I’ve watched my husband thrive and fail. I’ve watched the church thrive and fail. They both seem to be full and sure. My husband knows that our bodies return to the elements as we live on through the memories of those who love us, and the church knows that there are three degrees of glory and that we live on with our bodies for eternity. Both ideas about death seem beautiful to me, and I’m unsure about both. The church says God lives, my husband says God is an idea. My husband finds joy in coffee, and the church says that coffee is against the Word of Wisdom.
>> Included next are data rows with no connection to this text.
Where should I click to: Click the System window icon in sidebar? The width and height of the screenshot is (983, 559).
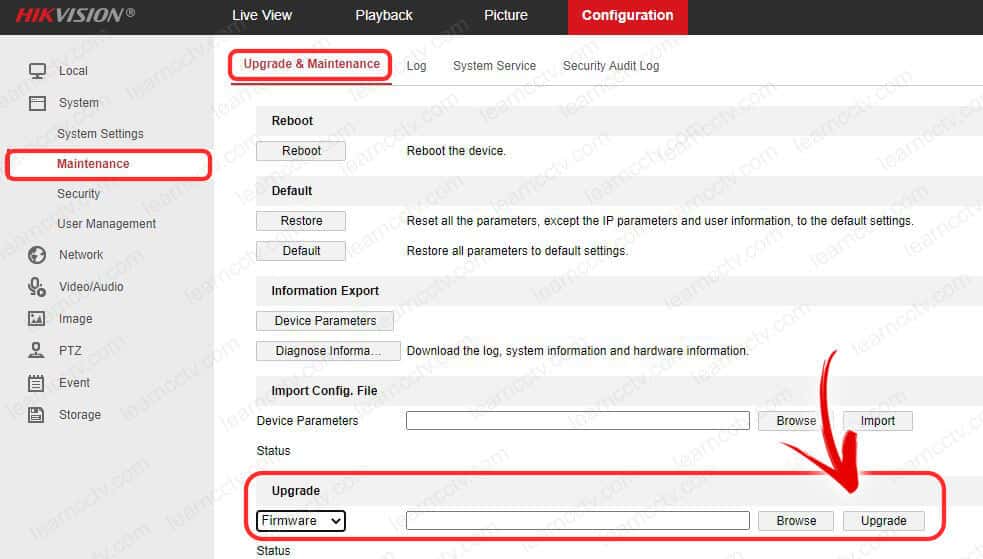pos(38,103)
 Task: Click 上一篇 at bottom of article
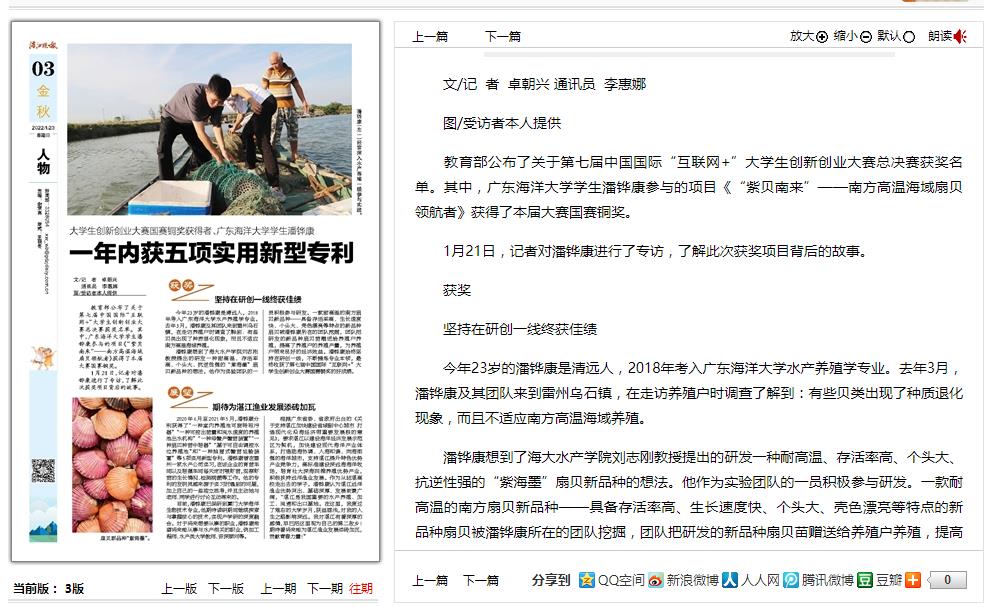(430, 580)
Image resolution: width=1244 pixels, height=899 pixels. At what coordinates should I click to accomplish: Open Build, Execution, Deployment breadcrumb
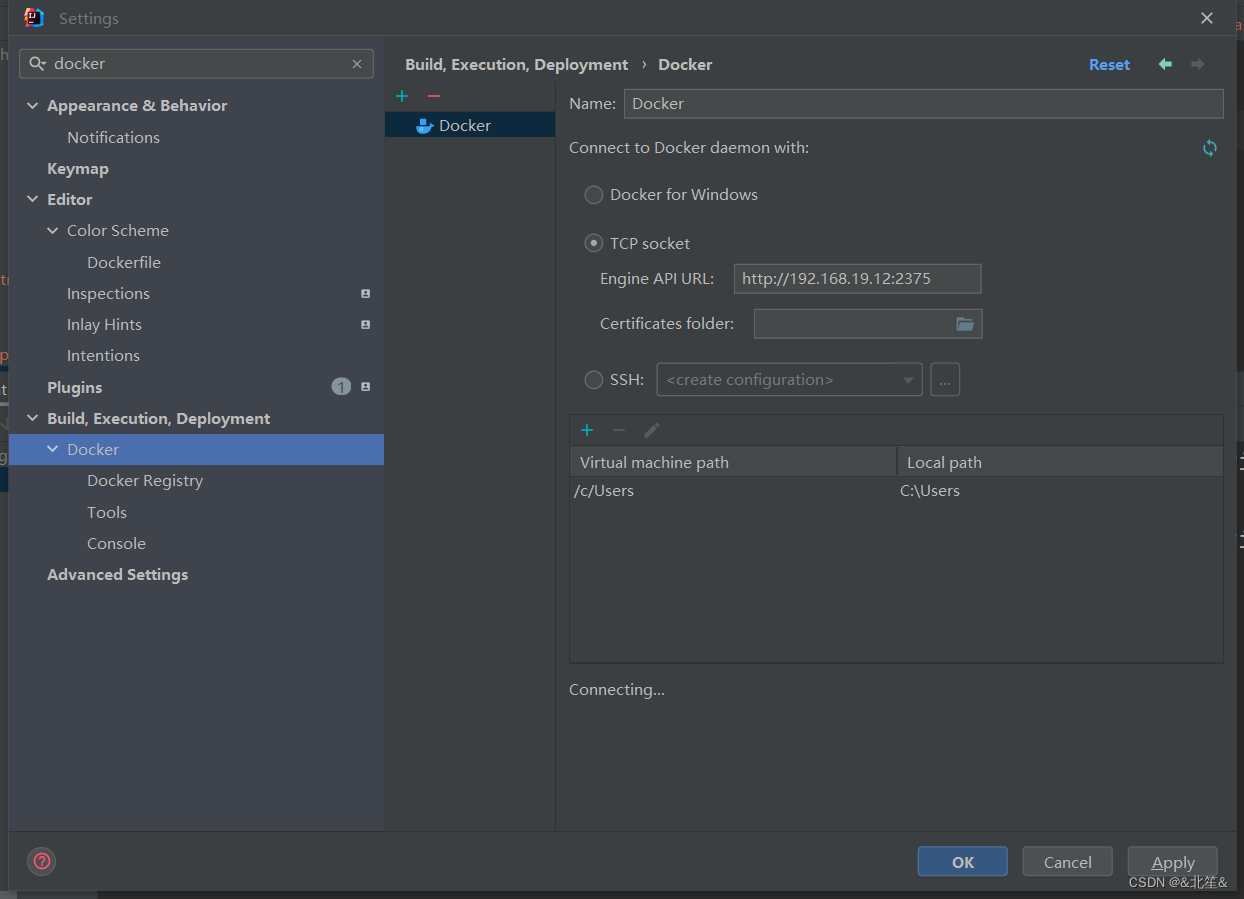point(516,64)
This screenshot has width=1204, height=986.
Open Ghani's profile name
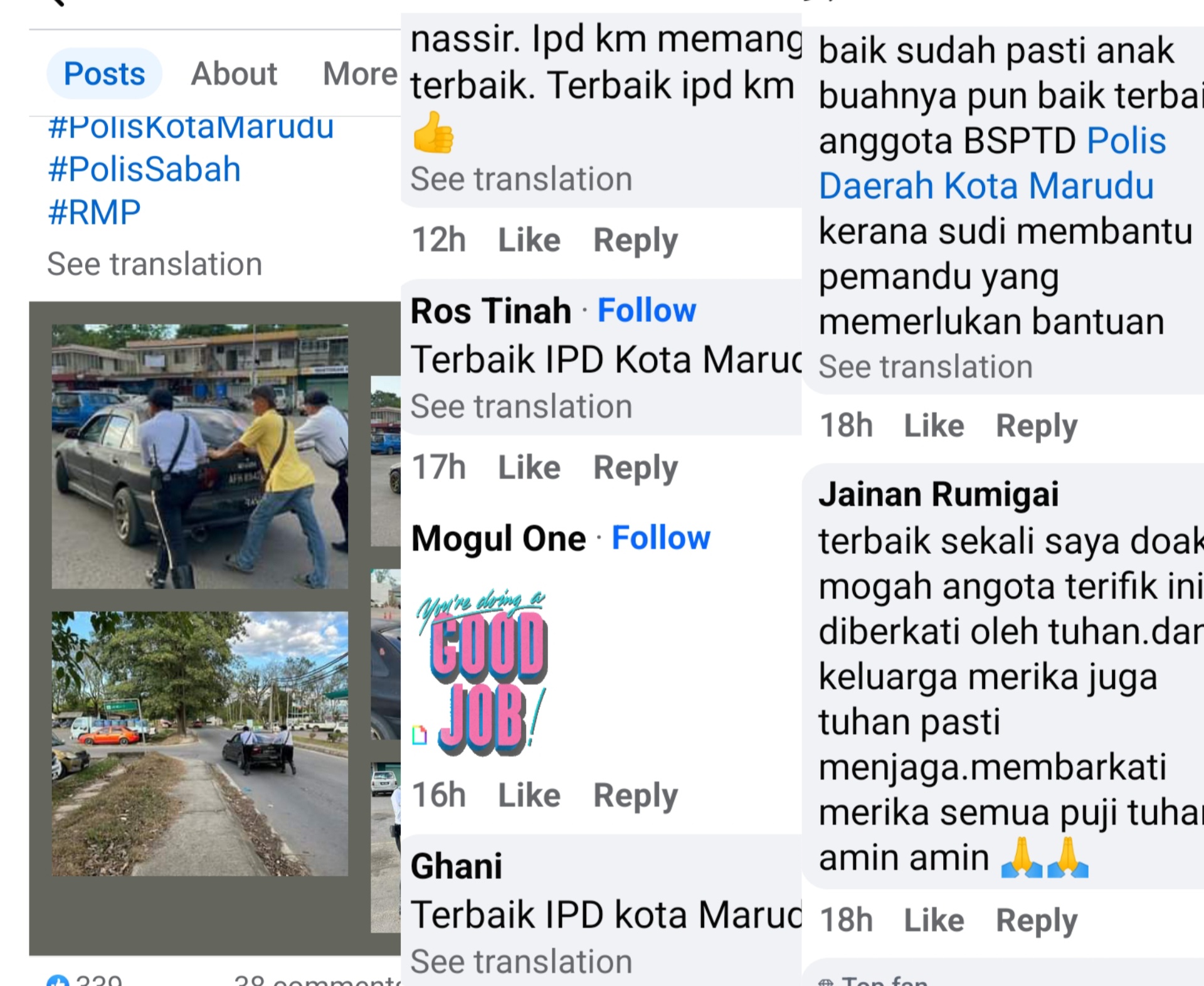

I have examined the paradox and have found both, church and husband, to be true. How do I live within a paradox? It seems I have worked hard for the answer: apathy. When I demanded Truth, I was boiling and full, I hated my husband or my church who fought against each other and refused to give me certainty. But now that I see a million truths, I’m content. Both can exist while the other is not wrong. I don’t need to fight them anymore; I just listen. Sometimes I wish that I knew for certain if one or the other were more true; I yearn for that boiling water inside me.
However, in a letter, that I found both wise and idiotic (another paradox) Voltaire wrote, “doubt is not a pleasant condition, but certainty is an absurd one.” Thank you, Voltaire. Perhaps, I’ve been using the wrong word. I’m not apathetic; I’m in a chronic condition of uncomfortable doubt. I am not certain about anything. The acceptance of the vast variety of human experiences inside and outside of the church has left me feeling like an empty pot of boiling water. The water has evaporated into the air, dispersing instead of condensing.
Ah. It’s beautiful to me now: I’m not the pot, I’m the water.